#### EXERCISE INPUT ####

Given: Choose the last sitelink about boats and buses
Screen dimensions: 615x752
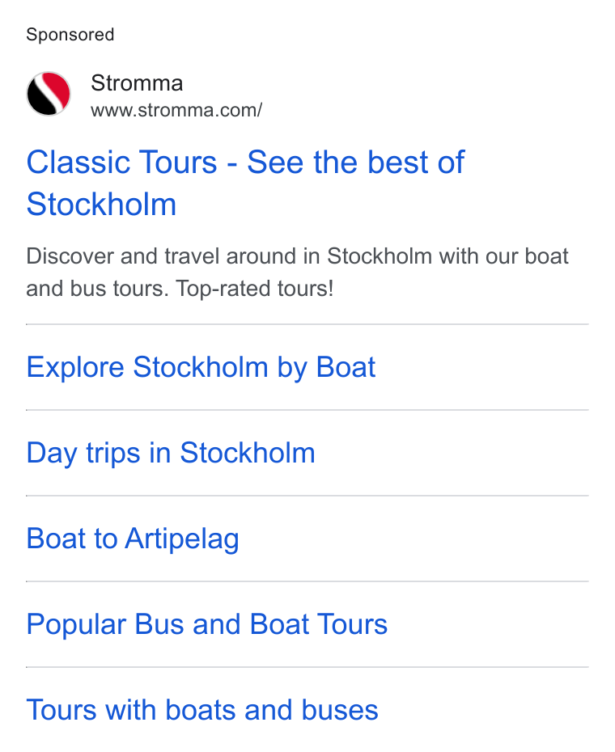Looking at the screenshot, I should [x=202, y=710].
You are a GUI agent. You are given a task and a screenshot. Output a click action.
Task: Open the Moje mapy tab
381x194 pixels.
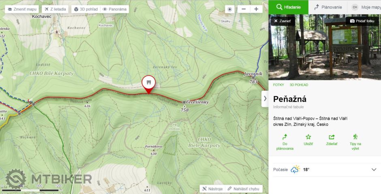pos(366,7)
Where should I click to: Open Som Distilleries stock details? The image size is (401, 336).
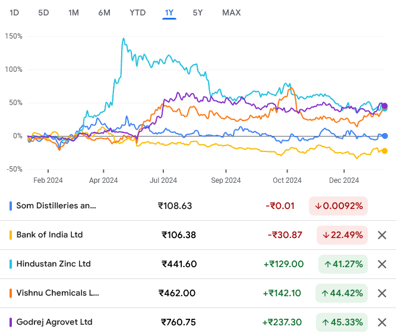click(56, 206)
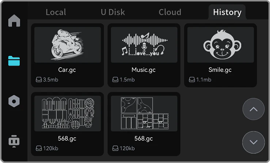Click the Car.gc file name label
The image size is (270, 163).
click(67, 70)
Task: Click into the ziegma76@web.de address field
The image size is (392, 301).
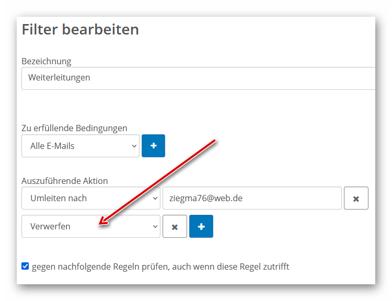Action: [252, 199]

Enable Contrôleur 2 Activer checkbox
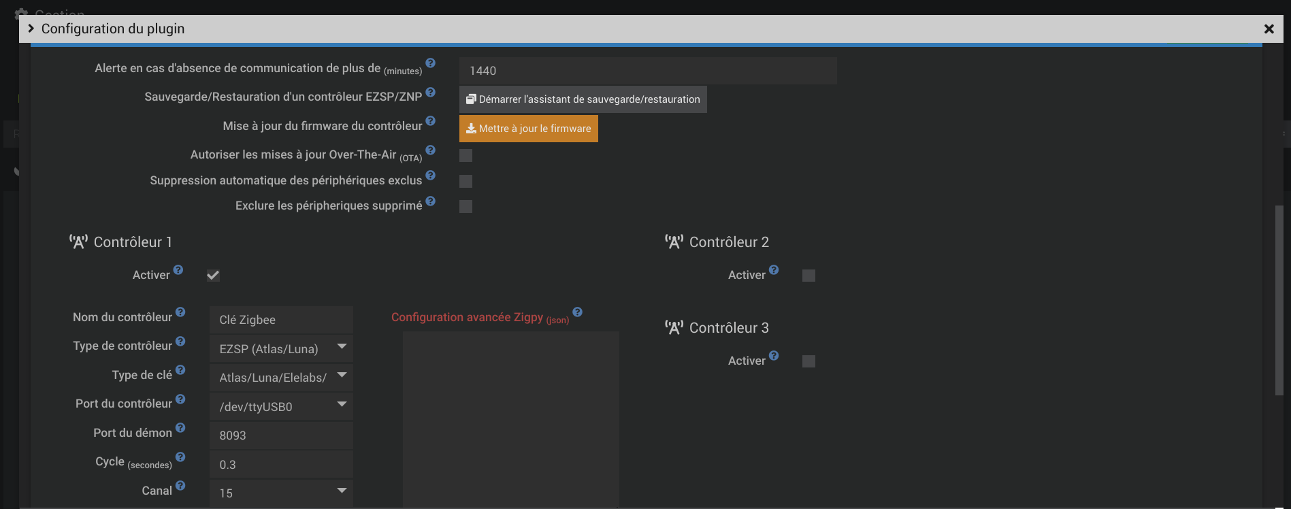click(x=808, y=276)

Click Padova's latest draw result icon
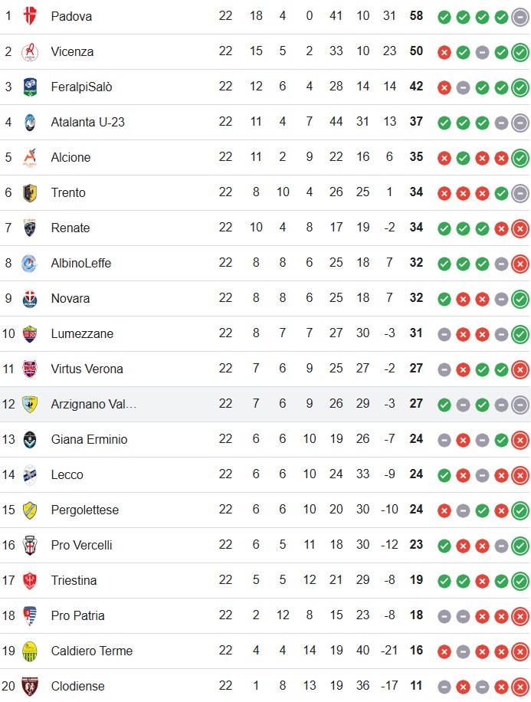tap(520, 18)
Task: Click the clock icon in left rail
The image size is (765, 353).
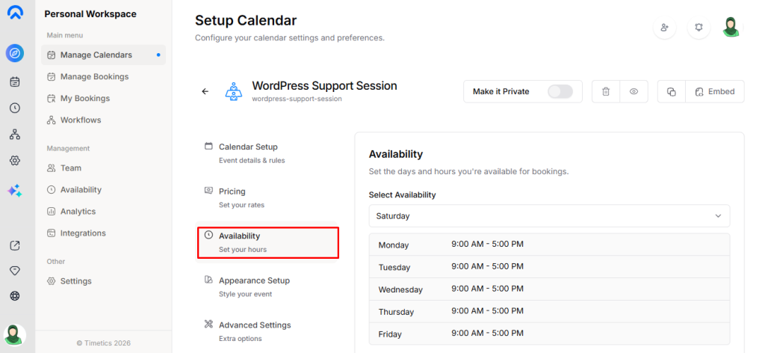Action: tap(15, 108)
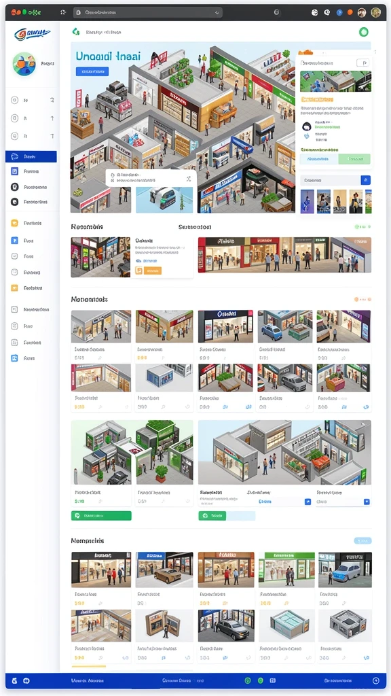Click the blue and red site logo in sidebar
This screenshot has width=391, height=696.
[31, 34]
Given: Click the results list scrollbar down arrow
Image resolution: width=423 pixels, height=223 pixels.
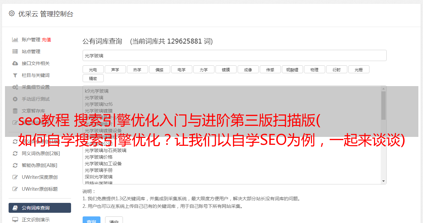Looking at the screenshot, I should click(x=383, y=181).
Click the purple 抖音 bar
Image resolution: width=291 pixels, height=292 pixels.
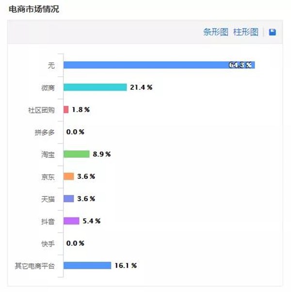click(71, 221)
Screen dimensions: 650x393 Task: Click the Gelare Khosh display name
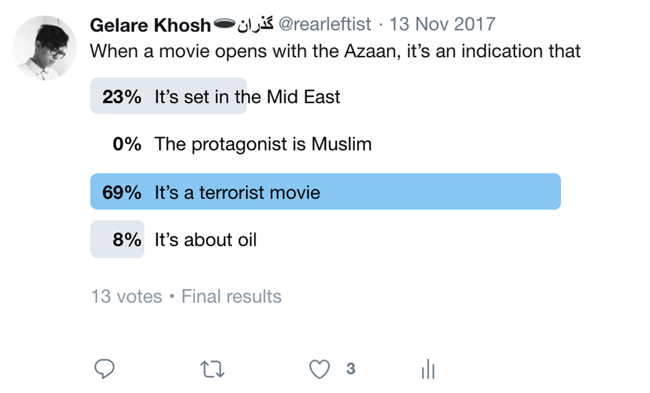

####

> **WHAT THIS TASK INVOLVES**
Exact copy, no pictures. Write out the lines in the entries above, starting with the line with "381x194 pixels." and going on through the line with "Task: Click the clock icon in left rail", keeping both.

> **TASK SOLUTION**
381x194 pixels.
pos(366,7)
Where should I click to: Open Som Distilleries stock details? The image size is (401, 336).
click(56, 206)
Click the Car.gc file name label
The image size is (270, 163).
click(67, 70)
Task: Click into the ziegma76@web.de address field
The image size is (392, 301).
Action: [252, 199]

Enable Contrôleur 2 Activer checkbox
click(x=808, y=276)

Click Padova's latest draw result icon
tap(520, 18)
Task: Click the clock icon in left rail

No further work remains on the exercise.